The workout this week comes from the head coach of the rising Bowdoin Ski Team, Nate Alsobrook. While it can certainly be beneficial to train at altitude or in the mountains, Alsobrook shows that the unexpected beaches of the Maine Coast can be equally well suited for preparation. This workout highlights looking outside the box to take advantage of the terrain you have access to.
In our program, we are always looking for creative ways to use our surroundings for fun and productive training. We don’t have a ton of mountains on the Maine Coast, but we have some gorgeous beaches – perfect for sand skiing intervals. Sand skiing feels surprisingly realistic – like skiing up a fairly steep hill. On a flat beach with fine, damp sand (ideally when the tide’s going out) you can also get some decent glide. It’s definitely a grind, so it’s best for high-intensity intervals.

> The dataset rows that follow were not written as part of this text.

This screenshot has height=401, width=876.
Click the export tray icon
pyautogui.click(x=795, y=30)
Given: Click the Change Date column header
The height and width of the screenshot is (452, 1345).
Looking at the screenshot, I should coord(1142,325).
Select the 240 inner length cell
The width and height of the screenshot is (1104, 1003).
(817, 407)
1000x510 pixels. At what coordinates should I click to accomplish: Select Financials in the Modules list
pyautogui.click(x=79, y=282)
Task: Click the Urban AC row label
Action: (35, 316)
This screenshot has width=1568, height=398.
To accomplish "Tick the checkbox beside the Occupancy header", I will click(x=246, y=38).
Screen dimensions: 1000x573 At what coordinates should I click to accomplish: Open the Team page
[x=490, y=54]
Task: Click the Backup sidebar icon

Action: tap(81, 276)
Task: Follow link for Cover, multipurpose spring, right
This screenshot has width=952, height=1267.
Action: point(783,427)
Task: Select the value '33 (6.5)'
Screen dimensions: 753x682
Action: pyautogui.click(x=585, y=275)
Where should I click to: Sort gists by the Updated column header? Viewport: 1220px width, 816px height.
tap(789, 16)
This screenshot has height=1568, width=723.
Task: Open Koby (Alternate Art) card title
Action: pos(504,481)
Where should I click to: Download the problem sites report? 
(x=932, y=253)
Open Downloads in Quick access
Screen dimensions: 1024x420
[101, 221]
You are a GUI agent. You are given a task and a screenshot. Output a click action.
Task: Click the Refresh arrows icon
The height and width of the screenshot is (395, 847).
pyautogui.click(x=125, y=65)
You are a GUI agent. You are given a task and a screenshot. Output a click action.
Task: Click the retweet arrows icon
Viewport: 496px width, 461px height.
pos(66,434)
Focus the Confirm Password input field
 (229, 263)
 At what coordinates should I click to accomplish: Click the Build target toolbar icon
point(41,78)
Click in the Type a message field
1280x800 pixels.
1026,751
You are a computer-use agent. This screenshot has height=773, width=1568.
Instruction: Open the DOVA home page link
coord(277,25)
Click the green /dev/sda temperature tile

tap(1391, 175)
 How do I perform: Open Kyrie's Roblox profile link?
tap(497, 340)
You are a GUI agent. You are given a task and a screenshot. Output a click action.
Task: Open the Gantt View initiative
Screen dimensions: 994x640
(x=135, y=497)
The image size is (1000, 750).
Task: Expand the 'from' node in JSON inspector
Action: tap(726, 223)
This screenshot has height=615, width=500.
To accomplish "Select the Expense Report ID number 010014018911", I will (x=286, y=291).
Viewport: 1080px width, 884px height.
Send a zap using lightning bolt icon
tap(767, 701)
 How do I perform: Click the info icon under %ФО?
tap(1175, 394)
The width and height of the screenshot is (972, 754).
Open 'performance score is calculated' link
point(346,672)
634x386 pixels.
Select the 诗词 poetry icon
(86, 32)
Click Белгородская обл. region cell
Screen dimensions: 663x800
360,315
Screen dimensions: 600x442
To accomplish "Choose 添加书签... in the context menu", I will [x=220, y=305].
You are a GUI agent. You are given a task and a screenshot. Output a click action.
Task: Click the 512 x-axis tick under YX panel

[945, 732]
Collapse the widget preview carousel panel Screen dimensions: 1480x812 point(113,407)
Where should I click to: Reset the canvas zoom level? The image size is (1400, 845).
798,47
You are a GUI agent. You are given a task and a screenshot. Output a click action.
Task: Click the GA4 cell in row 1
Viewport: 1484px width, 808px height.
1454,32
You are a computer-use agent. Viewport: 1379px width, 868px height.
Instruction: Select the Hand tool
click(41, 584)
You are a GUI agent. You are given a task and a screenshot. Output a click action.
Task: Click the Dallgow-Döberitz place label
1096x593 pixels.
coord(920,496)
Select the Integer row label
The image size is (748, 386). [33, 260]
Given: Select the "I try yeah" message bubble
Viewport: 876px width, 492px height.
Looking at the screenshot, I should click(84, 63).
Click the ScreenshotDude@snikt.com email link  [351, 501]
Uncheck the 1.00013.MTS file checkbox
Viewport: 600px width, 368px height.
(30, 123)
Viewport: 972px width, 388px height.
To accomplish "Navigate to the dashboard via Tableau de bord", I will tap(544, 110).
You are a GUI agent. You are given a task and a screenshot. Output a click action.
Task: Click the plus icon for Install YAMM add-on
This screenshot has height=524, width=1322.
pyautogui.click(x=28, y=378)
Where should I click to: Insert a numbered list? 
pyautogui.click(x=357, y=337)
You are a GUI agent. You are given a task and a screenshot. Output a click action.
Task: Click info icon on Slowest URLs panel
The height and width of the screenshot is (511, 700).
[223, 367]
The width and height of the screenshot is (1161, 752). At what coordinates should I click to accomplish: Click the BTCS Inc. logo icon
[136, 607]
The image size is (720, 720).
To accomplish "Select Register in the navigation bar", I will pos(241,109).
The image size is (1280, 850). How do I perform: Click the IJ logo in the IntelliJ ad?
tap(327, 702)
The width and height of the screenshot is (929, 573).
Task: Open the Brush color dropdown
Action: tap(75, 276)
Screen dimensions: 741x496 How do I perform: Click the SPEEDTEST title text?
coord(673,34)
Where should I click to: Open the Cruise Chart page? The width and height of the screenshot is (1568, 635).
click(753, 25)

Skiing on sand takes some getting used to; it’s easy to break into a run or bound, but with some focus, you can ski with proper technique (striding only – good luck trying to skate or double pole). Wet sand is surprisingly gentle on the bases, but even so, you’ll want to use your rock skis. Any skis will do, even skaters – you’ll have no trouble getting kick!
The team does this workout 2 or 3 times in the fall as a nice change of pace from running and rollerskiing. It’s particularly useful in the lead-up to our on-snow Thanksgiving Camp – it helps our athletes get a feel for sliding on long skis before getting back on snow.
Here’s an overview of the workout:
- 20 minute warm up run.
Our favorite beach is only accessible by a 2 mile run through the woods, which makes for a perfect warm up – skis in one hand, poles in the other, and boots in a backpack.
- 1 x 3 minutes at a low threshold pace to complete the warmup and get a feel for the sand.
- 4 – 5 x 3 – 4 minute intervals at 5k effort (90%+ of max HR). Equal recovery time between intervals.
- Jump in the ocean for a quick recovery swim, then pack up and jog 2o minutes back out.